Ottawa reagisce alle tariffe del 50% imposte dagli Stati Uniti con nuove misure a tutela dell’industria siderurgica nazionale

 

OTTAWA – Il Canada limiterà le importazioni di acciaio dall’estero, inclusa la Cina, per aiutare le imprese canadesi a superare la crisi provocata dalle nuove tariffe del 50% imposte dagli Stati Uniti di Donald Trump.

 

L’annuncio è arrivato il 16 luglio direttamente dal Primo Ministro Mark Carney, durante una visita a Hamilton, nel sud dell’Ontario, città dove le acciaierie rappresentano un pilastro dell’economia locale. Parlando nello stabilimento della  Group, importante produttore siderurgico canadese, Carney ha sottolineato come l’acciaio sia alla base stessa del Paese e come ce ne sarà bisogno in quantità sempre maggiori per avviare i grandi progetti di interesse nazionale previsti nei prossimi decenni.
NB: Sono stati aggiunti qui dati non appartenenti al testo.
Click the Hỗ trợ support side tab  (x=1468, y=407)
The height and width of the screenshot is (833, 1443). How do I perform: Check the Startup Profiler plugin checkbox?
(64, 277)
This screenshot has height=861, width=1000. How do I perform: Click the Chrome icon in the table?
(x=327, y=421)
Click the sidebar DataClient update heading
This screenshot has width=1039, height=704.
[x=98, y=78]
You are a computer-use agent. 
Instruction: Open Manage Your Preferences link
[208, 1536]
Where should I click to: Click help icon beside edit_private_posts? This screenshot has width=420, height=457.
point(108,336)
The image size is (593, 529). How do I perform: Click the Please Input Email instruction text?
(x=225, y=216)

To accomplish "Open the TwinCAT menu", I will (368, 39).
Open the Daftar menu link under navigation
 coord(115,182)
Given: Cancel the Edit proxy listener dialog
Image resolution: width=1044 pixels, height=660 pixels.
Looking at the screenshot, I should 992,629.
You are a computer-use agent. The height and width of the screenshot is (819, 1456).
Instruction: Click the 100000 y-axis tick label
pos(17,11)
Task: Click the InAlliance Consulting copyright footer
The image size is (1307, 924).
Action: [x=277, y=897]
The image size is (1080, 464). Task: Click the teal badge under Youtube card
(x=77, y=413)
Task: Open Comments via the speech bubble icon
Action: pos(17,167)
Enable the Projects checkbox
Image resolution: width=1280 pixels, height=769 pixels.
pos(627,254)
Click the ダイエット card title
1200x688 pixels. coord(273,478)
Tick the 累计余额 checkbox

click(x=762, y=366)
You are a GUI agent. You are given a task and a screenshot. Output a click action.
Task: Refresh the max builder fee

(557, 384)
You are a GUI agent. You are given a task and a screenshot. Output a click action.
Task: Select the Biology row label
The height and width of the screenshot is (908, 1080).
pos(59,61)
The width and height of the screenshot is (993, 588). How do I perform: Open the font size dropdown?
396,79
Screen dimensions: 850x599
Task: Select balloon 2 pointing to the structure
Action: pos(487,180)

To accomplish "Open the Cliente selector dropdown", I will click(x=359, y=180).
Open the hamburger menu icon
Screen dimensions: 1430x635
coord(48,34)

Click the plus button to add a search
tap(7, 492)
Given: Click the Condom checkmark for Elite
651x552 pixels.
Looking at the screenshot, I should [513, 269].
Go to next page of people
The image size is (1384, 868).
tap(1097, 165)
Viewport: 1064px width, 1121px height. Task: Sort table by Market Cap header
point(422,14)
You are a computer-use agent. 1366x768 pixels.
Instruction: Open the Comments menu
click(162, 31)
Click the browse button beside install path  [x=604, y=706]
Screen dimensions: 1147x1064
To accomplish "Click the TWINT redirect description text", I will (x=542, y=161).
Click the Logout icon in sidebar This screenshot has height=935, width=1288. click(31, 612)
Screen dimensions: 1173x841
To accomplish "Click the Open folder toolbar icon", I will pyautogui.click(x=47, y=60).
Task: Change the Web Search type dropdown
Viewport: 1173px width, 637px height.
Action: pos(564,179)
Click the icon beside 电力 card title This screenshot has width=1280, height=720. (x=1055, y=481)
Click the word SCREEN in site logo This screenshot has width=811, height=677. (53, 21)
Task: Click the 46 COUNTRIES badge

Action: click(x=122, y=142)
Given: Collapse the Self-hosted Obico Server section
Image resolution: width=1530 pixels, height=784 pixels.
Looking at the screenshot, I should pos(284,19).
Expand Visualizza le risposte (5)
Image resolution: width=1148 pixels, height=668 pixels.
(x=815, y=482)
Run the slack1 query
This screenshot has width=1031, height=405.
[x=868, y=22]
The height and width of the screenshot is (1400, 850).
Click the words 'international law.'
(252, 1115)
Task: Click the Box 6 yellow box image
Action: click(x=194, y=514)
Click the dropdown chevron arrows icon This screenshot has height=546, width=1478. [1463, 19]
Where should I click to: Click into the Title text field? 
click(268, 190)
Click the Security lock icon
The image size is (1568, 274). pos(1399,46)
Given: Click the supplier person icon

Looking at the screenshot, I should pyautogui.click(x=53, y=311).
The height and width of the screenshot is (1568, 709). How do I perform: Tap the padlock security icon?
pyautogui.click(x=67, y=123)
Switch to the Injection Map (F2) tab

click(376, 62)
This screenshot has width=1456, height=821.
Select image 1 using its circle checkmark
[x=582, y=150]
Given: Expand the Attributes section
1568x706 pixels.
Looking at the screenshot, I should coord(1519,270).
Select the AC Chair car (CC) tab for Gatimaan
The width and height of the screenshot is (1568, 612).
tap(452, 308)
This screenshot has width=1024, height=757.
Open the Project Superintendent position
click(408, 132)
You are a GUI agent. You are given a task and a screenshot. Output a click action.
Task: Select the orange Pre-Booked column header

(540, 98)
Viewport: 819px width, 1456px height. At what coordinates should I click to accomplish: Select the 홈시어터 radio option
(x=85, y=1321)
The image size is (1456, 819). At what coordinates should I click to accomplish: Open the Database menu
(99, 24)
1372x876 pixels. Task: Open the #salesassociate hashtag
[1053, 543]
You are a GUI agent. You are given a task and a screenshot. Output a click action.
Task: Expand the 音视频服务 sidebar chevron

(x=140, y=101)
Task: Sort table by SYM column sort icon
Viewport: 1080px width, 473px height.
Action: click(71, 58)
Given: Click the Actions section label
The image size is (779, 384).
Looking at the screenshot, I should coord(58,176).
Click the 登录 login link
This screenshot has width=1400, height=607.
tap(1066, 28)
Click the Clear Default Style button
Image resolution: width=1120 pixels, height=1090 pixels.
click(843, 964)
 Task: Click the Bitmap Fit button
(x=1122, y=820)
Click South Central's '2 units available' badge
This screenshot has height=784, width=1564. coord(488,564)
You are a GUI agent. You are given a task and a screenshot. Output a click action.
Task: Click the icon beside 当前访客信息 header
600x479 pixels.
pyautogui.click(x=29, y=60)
Ha citato in particolare le infrastrutture energetiche, i porti, i nuovi corridoi ferroviari e commerciali, la difesa e persino i centri dati dedicati all’intelligenza artificiale.

 

Con queste nuove misure, Ottawa dimezzerà il volume di acciaio che potrà entrare in Canada senza dazi. Oltre tale limite, i prodotti saranno tassati al 50%. La Cina sarà particolarmente colpita, dato che sui prodotti contenenti acciaio fuso e colato in Cina verranno applicati dazi supplementari del 25%, indipendentemente dal Paese di provenienza. L’obiettivo dichiarato dal Primo Ministro è chiaro: favorire l’acciaio canadese, rendendo il Paese il primo cliente di se stesso. Proprio per questo, il governo federale cambierà anche le regole sugli appalti pubblici, in modo da privilegiare la produzione nazionale.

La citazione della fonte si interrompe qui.